Collected data:
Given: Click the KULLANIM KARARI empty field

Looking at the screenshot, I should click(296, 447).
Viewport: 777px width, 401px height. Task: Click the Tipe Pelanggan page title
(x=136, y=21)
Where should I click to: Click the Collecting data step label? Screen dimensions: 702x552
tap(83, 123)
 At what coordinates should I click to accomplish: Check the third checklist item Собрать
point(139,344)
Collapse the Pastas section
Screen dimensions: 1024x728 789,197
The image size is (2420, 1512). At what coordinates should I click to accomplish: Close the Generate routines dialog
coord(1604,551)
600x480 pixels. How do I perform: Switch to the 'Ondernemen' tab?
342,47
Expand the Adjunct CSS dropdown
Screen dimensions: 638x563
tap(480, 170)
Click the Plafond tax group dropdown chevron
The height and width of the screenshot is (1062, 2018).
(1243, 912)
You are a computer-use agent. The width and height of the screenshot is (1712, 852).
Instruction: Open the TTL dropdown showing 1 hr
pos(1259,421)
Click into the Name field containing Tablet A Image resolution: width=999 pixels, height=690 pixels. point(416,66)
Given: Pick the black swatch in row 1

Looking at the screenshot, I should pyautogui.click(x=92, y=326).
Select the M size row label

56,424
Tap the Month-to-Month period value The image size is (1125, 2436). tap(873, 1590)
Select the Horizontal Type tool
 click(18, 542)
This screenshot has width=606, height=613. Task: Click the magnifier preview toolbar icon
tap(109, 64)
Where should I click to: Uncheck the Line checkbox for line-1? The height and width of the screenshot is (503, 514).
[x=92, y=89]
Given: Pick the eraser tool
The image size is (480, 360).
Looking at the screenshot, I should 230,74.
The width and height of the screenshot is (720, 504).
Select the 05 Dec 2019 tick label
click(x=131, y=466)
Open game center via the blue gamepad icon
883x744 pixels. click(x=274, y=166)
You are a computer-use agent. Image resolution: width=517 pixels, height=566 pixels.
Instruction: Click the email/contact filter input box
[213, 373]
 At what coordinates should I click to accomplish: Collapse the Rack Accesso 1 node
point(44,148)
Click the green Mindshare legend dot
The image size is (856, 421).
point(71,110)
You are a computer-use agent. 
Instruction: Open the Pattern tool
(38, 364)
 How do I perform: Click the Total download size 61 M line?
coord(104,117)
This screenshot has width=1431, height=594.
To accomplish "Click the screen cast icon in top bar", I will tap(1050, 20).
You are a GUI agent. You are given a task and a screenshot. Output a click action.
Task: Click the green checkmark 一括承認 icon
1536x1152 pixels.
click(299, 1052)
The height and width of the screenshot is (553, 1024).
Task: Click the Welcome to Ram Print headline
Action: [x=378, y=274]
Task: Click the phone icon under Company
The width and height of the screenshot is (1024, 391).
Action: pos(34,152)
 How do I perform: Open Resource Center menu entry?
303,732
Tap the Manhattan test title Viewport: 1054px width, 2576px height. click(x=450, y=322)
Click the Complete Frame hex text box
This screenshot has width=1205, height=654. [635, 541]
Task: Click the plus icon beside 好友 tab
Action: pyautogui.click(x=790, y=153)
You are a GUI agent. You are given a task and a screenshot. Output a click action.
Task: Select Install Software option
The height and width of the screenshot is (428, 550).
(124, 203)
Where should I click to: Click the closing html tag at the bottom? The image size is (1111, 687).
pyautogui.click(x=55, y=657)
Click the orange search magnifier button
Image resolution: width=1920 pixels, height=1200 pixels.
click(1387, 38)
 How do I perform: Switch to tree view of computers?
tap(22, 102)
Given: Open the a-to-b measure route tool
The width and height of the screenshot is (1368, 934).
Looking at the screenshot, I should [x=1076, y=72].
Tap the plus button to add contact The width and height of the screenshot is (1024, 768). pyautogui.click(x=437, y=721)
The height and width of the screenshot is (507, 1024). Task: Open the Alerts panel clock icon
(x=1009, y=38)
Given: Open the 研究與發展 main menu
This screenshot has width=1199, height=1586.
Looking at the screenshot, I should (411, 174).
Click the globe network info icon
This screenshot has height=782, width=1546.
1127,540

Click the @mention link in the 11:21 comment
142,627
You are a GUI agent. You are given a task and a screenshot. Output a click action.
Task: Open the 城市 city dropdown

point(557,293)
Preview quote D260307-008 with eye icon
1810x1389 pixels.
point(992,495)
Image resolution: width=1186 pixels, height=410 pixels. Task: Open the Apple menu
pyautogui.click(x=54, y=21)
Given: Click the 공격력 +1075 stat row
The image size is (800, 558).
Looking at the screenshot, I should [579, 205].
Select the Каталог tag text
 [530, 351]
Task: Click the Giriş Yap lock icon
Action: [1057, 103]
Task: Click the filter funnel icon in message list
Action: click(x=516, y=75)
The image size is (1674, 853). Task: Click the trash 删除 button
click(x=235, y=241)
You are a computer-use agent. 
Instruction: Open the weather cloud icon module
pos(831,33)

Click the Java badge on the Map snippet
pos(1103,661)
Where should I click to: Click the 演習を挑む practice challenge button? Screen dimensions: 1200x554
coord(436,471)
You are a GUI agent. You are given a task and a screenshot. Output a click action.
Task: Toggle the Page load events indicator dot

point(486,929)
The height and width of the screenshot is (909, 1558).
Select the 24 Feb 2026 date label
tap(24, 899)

Work to complete: Out of the data above, transcribe exactly and only the lines starting with the line that has "Instruction: Open the Pattern tool" and going on through the line that has "Click the orange search magnifier button", both included.

Result:
Instruction: Open the Pattern tool
(38, 364)
 How do I perform: Click the Total download size 61 M line?
coord(104,117)
This screenshot has width=1431, height=594.
To accomplish "Click the screen cast icon in top bar", I will tap(1050, 20).
You are a GUI agent. You are given a task and a screenshot. Output a click action.
Task: Click the green checkmark 一括承認 icon
1536x1152 pixels.
click(299, 1052)
The height and width of the screenshot is (553, 1024).
Task: Click the Welcome to Ram Print headline
Action: [x=378, y=274]
Task: Click the phone icon under Company
The width and height of the screenshot is (1024, 391).
Action: pos(34,152)
 How do I perform: Open Resource Center menu entry?
303,732
Tap the Manhattan test title Viewport: 1054px width, 2576px height. click(x=450, y=322)
Click the Complete Frame hex text box
This screenshot has width=1205, height=654. [635, 541]
Task: Click the plus icon beside 好友 tab
Action: pyautogui.click(x=790, y=153)
You are a GUI agent. You are given a task and a screenshot. Output a click action.
Task: Select Install Software option
The height and width of the screenshot is (428, 550).
(124, 203)
Where should I click to: Click the closing html tag at the bottom? The image size is (1111, 687).
pyautogui.click(x=55, y=657)
Click the orange search magnifier button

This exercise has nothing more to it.